--- Extracted text ---
○ ○ ○
In early 2020, it was confirmed that the series had moved to Netflix, and the first half of the 20 produced episodes would premiere on February 21 as its first season. On July 22, 2020, it was announced that season 2 would be released on August 17.

==Episodes==

===Series overview===

| Season | Episodes |  | Originally released |  |
|---|---|---|---|---|
| 1 | 9 |  | February 21, 2020 |  |
| 2 | 10 |  | August 17, 2020 |  |

===Season 1 (2020)===

| No. overall | No. in season | Title | Directed by | Written by | Storyboarded by | Original release date | Prod. code |
| 1 | 1 | "Age of Hinobi" | Ian Graham | Dan Milano | Ben Choi, Chris Graham, Ian Graham Phil Jacobson, Ben Juwono, Sung Kim and Sarah Partington | February 21, 2020 | 101–102 |
A day after Glitch Tech Mitch Williams captures the "Zoid" glitch and resets witness memories, Hector "Five" Nieves rushed to the Hinobi Game Tournament, while Miko "Me-K.O." Kubota sneaks out of a family function to remote play. After a rough start, they both go co-op out of disdain for Mitch's unsportsmanlike conduct. Reaching the final platform, a Glitch occurs, so Miko gives Five her ball to score the goal. But in real life, the Glitch manifests in front of the tournament audience, so Mitch's team defeats it and reset everyone's memories. However, Miko is immune to the memory reset and escapes being grounded to seek out Five. Together, they track down Mitch and confirm their suspicions, but confronting him releases the Zoid glitch into an arcade. Mitch locks the pair in his van, allowing them to activate BITT and Five to remember the tournament. Both adorn Glitch Tech gear to capture the glitch, now 'Chomp Kitty', but it soon goes viral manifesting other Glitch entities and eats Mitch. Five gets the idea to reverse a power-up into a nerf and derezzed Chomp Kitty, saving Mitch, who pleads they not reveal his tournament loss, so they are compensated with jobs at the company.
| 2 | 2 | "Tutorial Mode" | Chris Graham | David Anaxagoras | Phil Jacobson, Sung Kim and Sarah Partington | February 21, 2020 | 103 |
Phil has Five and Miko undergo "The Tutorial" in the simulator, which leads to an irate Miko to break and hard reboot the console. Seeking their tutorial file, they instead locate the full catalog of all Hinobi games, and procrastinate playing the infamously unsold "Gross Out". Meanwhile, Phil, having ignored BITT's earlier warnings, is met by old friend "Bookworm" Barbara, who is to inspect his store because of the tournament Glitch, aiming to reset employees and close up if he fails. While playing, Five and Miko realize "Gross Out" was unsold because it was a glitched game, and release "Garbile" who forces the duo out of the simulator. Not wanting Phil to fire them, they lure Garbile into the trash compactor, mistakenly augmenting the glitch. When Phil and Barbara encounter them, Garbile unleashes his Max-Level fury, but Five and Miko get the idea to summon Garbile's game nemesis, Sanitron, to co-pilot for a win. An impressed Barbara decides not to shut down the store and a thankful Phil still has them complete the tutorial. Elsewhere, Barbara informs a superior about Miko and Five's progress, as said superior believes the duo can locate the reclusive "Bolypius".
○ ○ ○
--- Dataset extract ---

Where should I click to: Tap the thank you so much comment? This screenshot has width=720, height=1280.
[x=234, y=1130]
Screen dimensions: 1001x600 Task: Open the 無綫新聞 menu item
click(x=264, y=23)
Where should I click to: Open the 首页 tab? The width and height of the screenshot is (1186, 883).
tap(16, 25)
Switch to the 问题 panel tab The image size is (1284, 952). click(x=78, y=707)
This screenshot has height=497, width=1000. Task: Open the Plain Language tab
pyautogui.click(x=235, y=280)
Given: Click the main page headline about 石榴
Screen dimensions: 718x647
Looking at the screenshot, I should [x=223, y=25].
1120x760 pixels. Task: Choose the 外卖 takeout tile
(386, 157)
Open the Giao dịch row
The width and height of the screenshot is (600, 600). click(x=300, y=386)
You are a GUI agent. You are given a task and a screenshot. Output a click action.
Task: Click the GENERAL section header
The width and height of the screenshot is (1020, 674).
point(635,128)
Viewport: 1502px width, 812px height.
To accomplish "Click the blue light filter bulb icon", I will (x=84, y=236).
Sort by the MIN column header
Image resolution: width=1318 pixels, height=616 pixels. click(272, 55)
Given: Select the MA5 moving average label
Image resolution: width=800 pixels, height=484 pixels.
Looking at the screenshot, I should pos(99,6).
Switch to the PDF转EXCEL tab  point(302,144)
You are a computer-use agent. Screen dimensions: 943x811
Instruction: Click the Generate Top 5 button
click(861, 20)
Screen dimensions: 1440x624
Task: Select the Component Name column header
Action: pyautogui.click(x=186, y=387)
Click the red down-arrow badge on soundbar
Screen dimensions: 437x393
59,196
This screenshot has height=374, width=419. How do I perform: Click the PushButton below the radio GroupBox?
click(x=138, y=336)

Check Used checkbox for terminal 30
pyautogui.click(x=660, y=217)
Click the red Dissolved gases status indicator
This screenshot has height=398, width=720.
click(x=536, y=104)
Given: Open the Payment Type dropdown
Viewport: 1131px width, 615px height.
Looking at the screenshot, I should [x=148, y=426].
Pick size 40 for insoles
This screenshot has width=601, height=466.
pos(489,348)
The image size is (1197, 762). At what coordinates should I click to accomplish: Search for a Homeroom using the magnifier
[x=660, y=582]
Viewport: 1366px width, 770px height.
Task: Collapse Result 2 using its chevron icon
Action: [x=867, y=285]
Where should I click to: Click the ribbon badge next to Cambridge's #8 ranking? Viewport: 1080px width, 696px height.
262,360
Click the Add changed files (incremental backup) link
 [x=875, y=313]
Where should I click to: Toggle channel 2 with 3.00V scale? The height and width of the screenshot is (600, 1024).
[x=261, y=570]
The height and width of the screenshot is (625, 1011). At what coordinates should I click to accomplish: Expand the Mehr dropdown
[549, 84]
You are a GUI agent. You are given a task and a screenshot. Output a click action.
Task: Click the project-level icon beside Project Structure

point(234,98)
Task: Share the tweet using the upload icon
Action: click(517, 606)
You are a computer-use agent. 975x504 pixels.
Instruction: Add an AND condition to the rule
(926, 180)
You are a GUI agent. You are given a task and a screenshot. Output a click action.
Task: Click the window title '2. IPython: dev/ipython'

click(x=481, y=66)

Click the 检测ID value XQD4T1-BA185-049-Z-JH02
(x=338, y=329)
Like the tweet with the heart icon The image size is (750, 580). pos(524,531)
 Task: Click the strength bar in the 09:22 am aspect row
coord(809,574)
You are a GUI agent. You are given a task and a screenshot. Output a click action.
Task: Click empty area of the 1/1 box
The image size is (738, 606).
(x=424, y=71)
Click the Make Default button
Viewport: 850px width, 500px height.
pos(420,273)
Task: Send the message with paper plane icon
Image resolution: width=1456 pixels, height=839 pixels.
○ ○ ○
--- What you need to do ---
A - Reproduce the passage of the episode guide that begins with the words containing "In early 2020, it" and ends with "on August 17.".
B - According to the episode guide, who wrote the episode "Tutorial Mode"?
C - Pick up the episode guide after its last sentence and carry it on.
The items play no part in this work.

--- Answers below ---
A -
In early 2020, it was confirmed that the series had moved to Netflix, and the first half of the 20 produced episodes would premiere on February 21 as its first season. On July 22, 2020, it was announced that season 2 would be released on August 17.

B - David Anaxagoras

C -
| 3 | 3 | "Going, Going, Gauntlet!" | Phil Allora | Ashly Burch | Benjamin Carow, Ben Choi, Michael Fong and Sheldon Vella | February 21, 2020 | 104 |
On their inaugural day, Miko & Five get their first gauntlets, but Miko loses hers to a teleporting bird, and panics remembering her mom's "Focus" lecture. Confronting the bird again, it eats Miko's gauntlet to fire derez blasts, informing Five that it replicates powers from whatever it eats. The duo get the idea to use the mung bean sandwich lunch Miko's mom gave her to trigger a gag reflex, forcing the gauntlet free. Five scans the bird, who Miko names "Ally", and finds it was unstable after eating another Glitch, identified as Ginko, which grew to the size of a small building in a few short moments. Miko breaks her gauntlet just defending Five and Ally, but they learn Ginko's pattern. After they devise a plan using Ally to attack Ginko's power source, Five gives Miko his gauntlet to take the shot using a timed dive bomb to derez giant Ginko and earn 10,000 XP. After reseting witness memories, Phil repairs Miko's gauntlet, and the duo turn in their XP for prizes, but decide to instead list Ally as a companion pet in their team's resources. At home, Miko's mom tells her how proud she is about getting her job.
| 4 | 4 | "Smashozaurs" | Chris Graham | Jeff Trammell | Phil Jacobson, Sung Kim and Sarah Partington | February 21, 2020 | 105 |
As Five and Miko lose another glitch snag to Mitch's kill steal, Five races to see his friend Casino at the arcade for a reunion, after a two year split. As they play their favorite 'Smashozaurs' game, an ultra rare "Possessor" Glitch appears and fuses Casino to his favorite character avatar. To protect Casino from Mitch, Five escapes with him while Miko runs interference with Mitch, who later explains that the Possessor Glitch is an XP goldmine before stunning Miko to chase Casino. At a junkyard, Five and Casino smash junk before hitting an argument as Five wants to remove the Possessor and restore Casino. BITT explains to Miko that, if not removed soon, the Possessor could be a permanent fusion and turn viral to humans. Remembering how the Smashozaur games have end levels on bridges, Miko stalls Mitch once more as Five intercepts Casino and tries to reach his friend inside. After a brawl where Five and Miko are hurt, Casino regains his sense of self and forces out the Glitch; Mitch arrives to capture the Possessor and takes his leave. Following Casino's memory reset, Five and Miko return to the arcade to just play games uninterrupted as friends.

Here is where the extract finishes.